TASK BRIEF
Given the material below, return only the lines starting at the line with "Given: Open the LinX Problem size dropdown" and ending at the line with "The image size is (1152, 948).", exactly as they appear.

EXTRACTED INFORMATION
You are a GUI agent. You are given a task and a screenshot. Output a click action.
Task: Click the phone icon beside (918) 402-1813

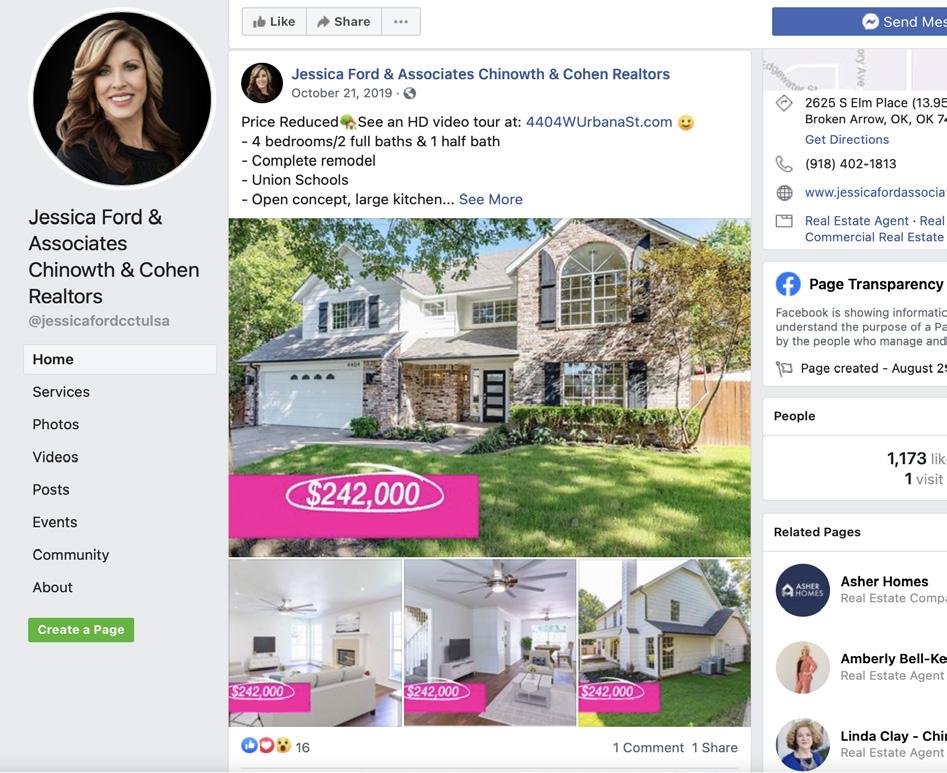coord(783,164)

...

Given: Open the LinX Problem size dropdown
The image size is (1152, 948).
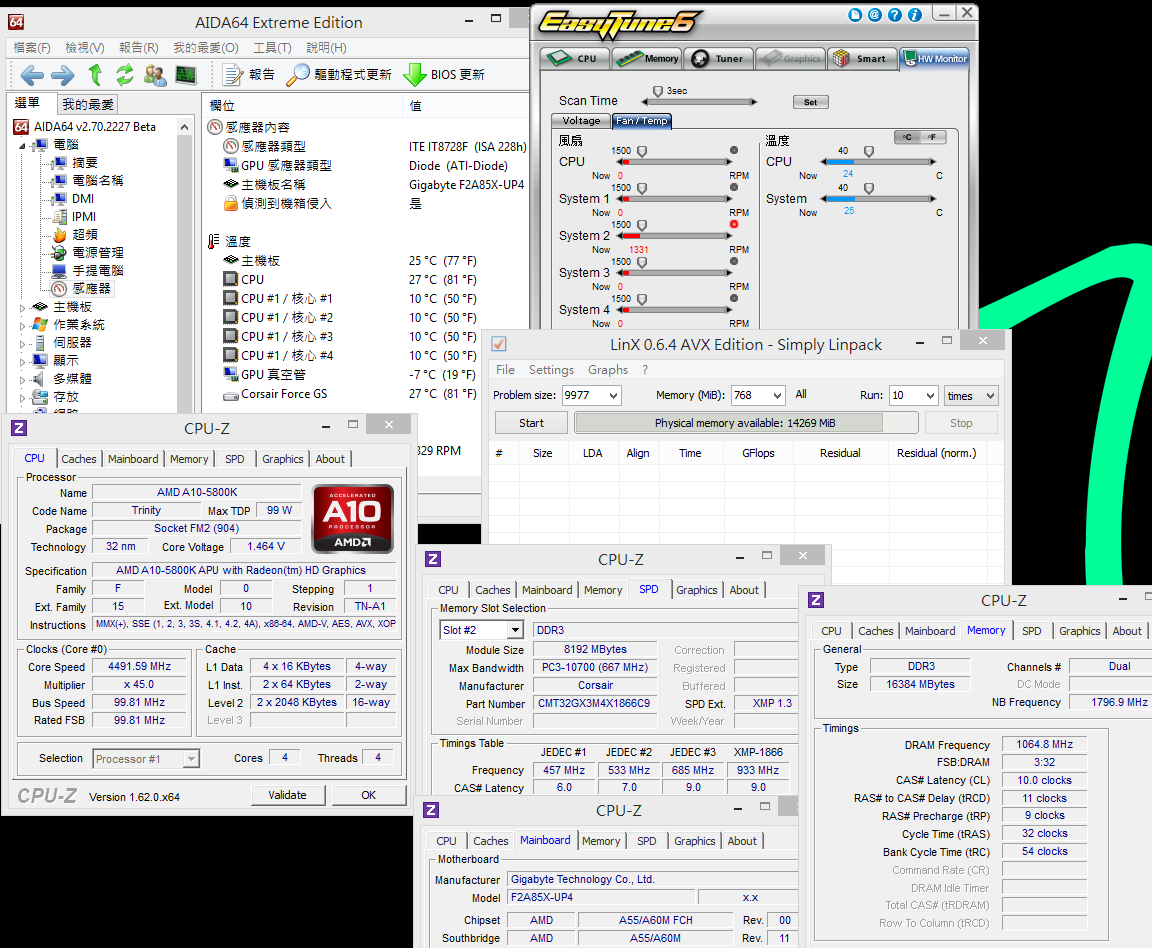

TASK RESULT
Given: Open the LinX Problem size dropdown
The image size is (1152, 948).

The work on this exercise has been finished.